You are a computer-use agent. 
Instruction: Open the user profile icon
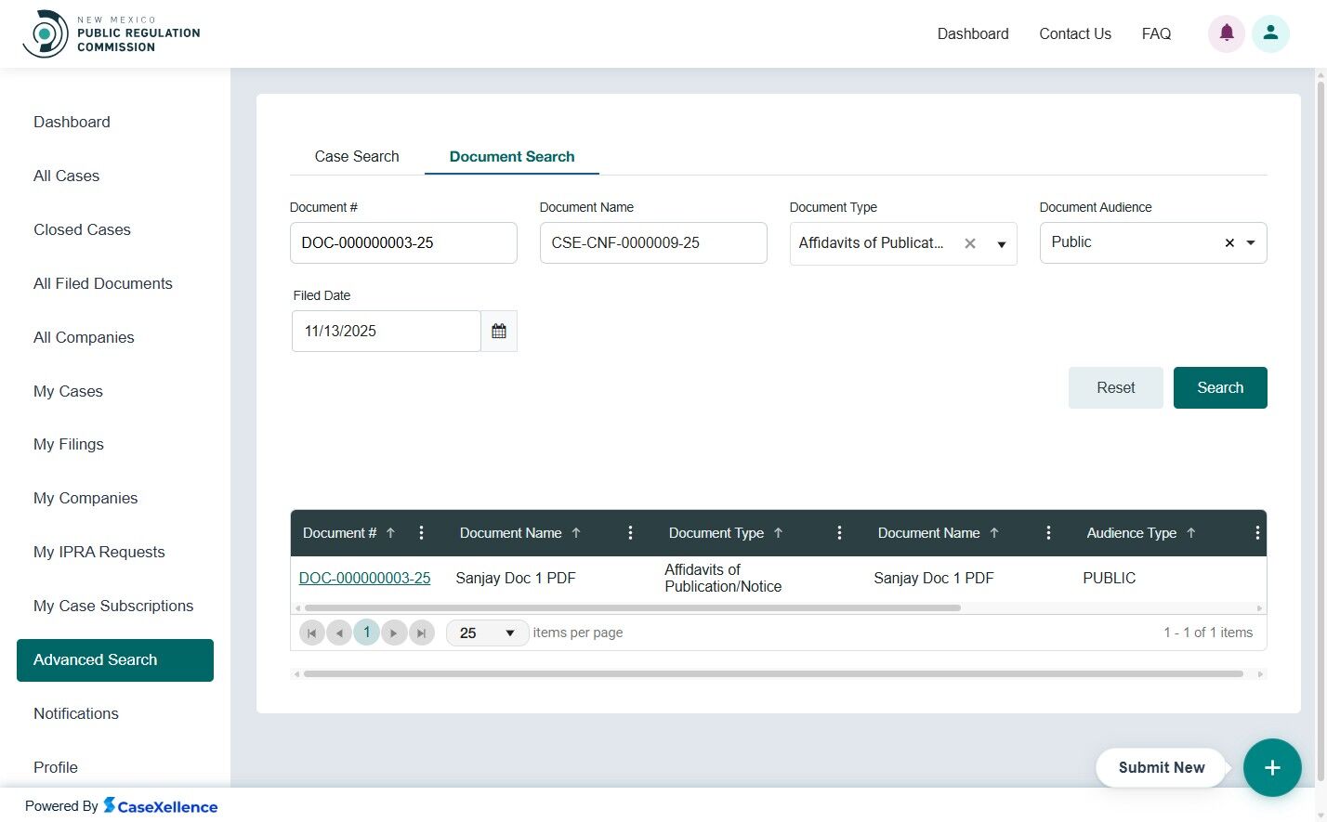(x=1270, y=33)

---

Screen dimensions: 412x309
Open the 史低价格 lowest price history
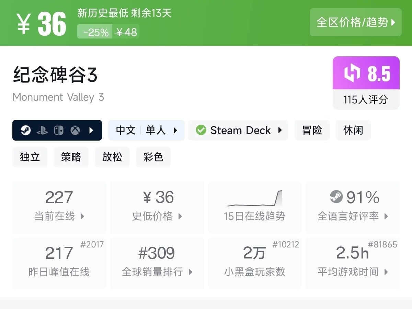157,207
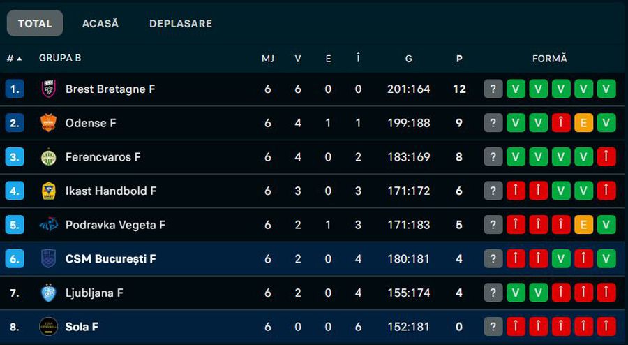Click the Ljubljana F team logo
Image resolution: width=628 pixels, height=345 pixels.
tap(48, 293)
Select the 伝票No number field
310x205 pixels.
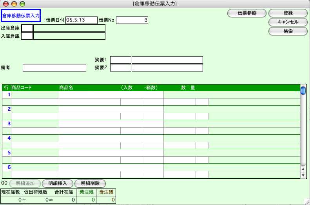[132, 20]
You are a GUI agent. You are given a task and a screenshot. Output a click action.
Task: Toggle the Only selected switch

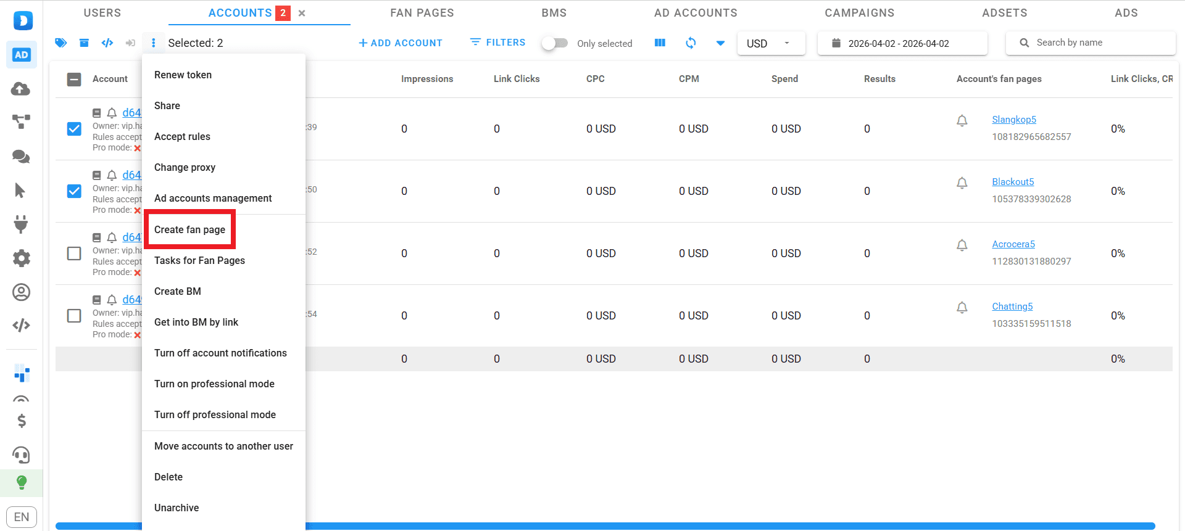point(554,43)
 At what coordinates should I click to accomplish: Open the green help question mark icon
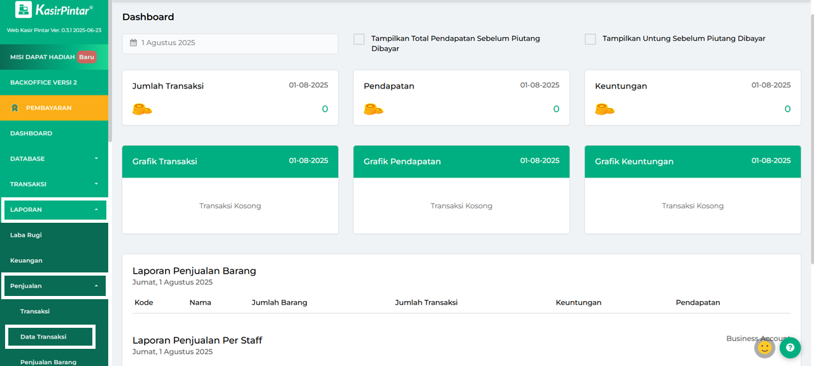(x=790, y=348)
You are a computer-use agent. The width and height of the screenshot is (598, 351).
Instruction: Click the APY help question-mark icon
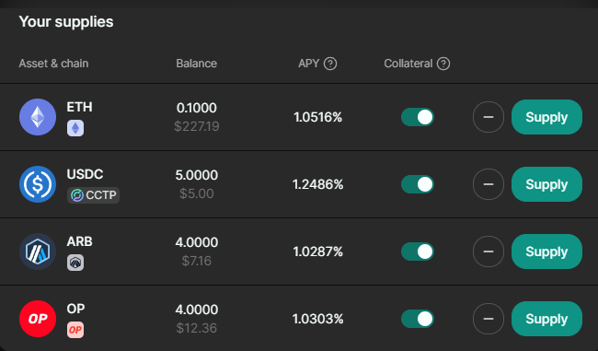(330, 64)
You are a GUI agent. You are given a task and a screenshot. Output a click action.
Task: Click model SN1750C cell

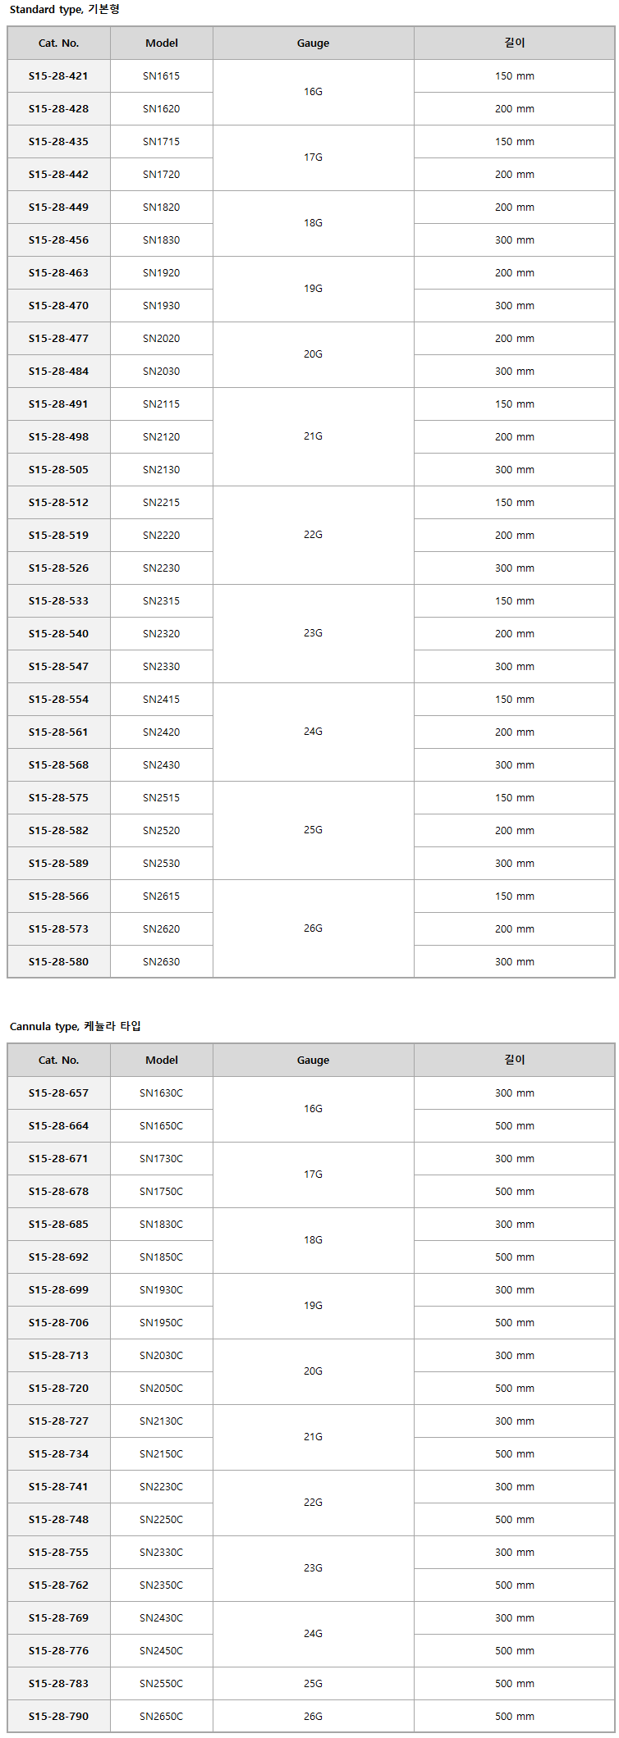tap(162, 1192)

■ **TASK ITEM**
Count, in the records above, the lines that contain "computer", and write only the resulting number.

■ **TASK SOLUTION**
2